Maybe Once, Maybe Twice

Exasperated, I set my guitar down, happily trading my open hand for a full glass of whisky. The liquid burned going down my raw throat, in thanks to all the screaming I had directed at a mini pony.

An hour prior, I had exhausted all the rest of my tears into a piping-hot shower, washing unrequited love, horse, and barn off my swollen and bruised body. Garrett and I loved each other. And he was going to marry another woman. One plus one did not equal two. It would have been an easier death if our physical connection didn’t match our platonic one.

I stared into the hot flames, eager for them to burn me alive. Summer nudged me with her elbow.

“C’mon, you said all the things. You can’t have any regrets. He’s the one who is going to go forward with a lifetime of wondering, ‘What-if?’ Plus, it’s not all doom and gloom here. Let’s focus on the positive.”

“I now have a rational fear of miniature ponies?” I offered.

Summer stood up, extending her glass of whisky toward my puffy eyes. I stared back at her blankly. She rolled her eyes and lifted my whisky-clad hand up toward her.

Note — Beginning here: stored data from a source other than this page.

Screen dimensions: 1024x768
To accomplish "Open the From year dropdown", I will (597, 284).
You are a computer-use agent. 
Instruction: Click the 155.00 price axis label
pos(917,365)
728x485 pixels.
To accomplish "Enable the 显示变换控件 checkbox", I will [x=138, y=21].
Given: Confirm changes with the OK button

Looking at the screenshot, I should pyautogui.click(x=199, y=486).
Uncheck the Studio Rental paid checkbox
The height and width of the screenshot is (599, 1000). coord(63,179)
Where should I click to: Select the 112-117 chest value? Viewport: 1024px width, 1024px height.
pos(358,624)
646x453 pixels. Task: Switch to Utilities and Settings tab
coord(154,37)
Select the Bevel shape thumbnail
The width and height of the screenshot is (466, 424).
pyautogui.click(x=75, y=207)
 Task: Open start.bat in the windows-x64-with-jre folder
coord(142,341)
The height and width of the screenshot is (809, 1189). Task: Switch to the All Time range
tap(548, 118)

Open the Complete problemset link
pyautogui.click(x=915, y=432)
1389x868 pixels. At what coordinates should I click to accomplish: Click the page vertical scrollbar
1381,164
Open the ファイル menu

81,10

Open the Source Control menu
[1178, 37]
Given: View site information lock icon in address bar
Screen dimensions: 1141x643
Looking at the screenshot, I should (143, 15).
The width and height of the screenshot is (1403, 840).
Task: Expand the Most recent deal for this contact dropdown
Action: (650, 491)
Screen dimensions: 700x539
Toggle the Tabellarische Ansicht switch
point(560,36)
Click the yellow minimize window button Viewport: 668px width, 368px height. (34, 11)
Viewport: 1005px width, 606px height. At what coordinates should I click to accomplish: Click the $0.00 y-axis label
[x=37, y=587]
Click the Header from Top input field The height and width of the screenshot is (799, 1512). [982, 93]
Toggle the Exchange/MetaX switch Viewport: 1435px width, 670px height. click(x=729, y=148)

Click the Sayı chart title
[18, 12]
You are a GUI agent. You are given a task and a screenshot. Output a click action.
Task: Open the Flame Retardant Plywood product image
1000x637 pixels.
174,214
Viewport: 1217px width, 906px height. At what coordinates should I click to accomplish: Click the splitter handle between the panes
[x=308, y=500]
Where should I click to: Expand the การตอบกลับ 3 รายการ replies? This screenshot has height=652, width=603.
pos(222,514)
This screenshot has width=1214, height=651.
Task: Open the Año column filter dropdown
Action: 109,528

“You, Maggie Vine, are about to make it. It’s your career’s turn to shine, and I won’t let some dude take that joy away from you. And the cherry on top of your career sundae: the hottest movie star on the fucking planet has every intention of ripping your clothes off. So, cheers.”

Summer took a sip and stared me down until I did the same.

“We don’t know that,” I said, coughing into my drink.

“We do, you little dipshit.”

Summer plopped her body back down on her chair, her smirk lit up by the moon. I looked down, seeing her phone brighten. She clicked on a text message, and a photo popped up on her screen: Valeria making a kissing face into the camera. Summer beamed, taking in the photo of the woman she loved. I shook my head at my best friend, jealous of how their union came together so effortlessly.

“What?” Summer asked, studying my expression.

“Nothing. It’s just…you found your person, and it works. You don’t have to turn the world upside down to be together. You don’t have to blow up your lives to exist. I’m such an idiot, Summer.”

“No, you’re not.”

“I am. I believed Garrett was my person for so long, even though I didn’t have one claim on him. It was idealistic and stupid, and I know that—yet, here I am, still crying over him. I took one look at that guy, and I believed in All The Things, and then life kept him from me the way I wanted him, which frankly, sucks. It sucks. You’re lucky. Your person is just your person, without all the suckage. I want that.”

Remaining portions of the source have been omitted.